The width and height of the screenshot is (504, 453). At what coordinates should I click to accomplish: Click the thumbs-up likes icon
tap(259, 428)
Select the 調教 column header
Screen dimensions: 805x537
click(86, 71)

- - - - -

* **Task to complete**
Each of the entries above is to be repeated exactly.

* **Response to the exercise**
The width and height of the screenshot is (504, 453). At what coordinates should I click to accomplish: Click the thumbs-up likes icon
tap(259, 428)
Select the 調教 column header
Screen dimensions: 805x537
click(86, 71)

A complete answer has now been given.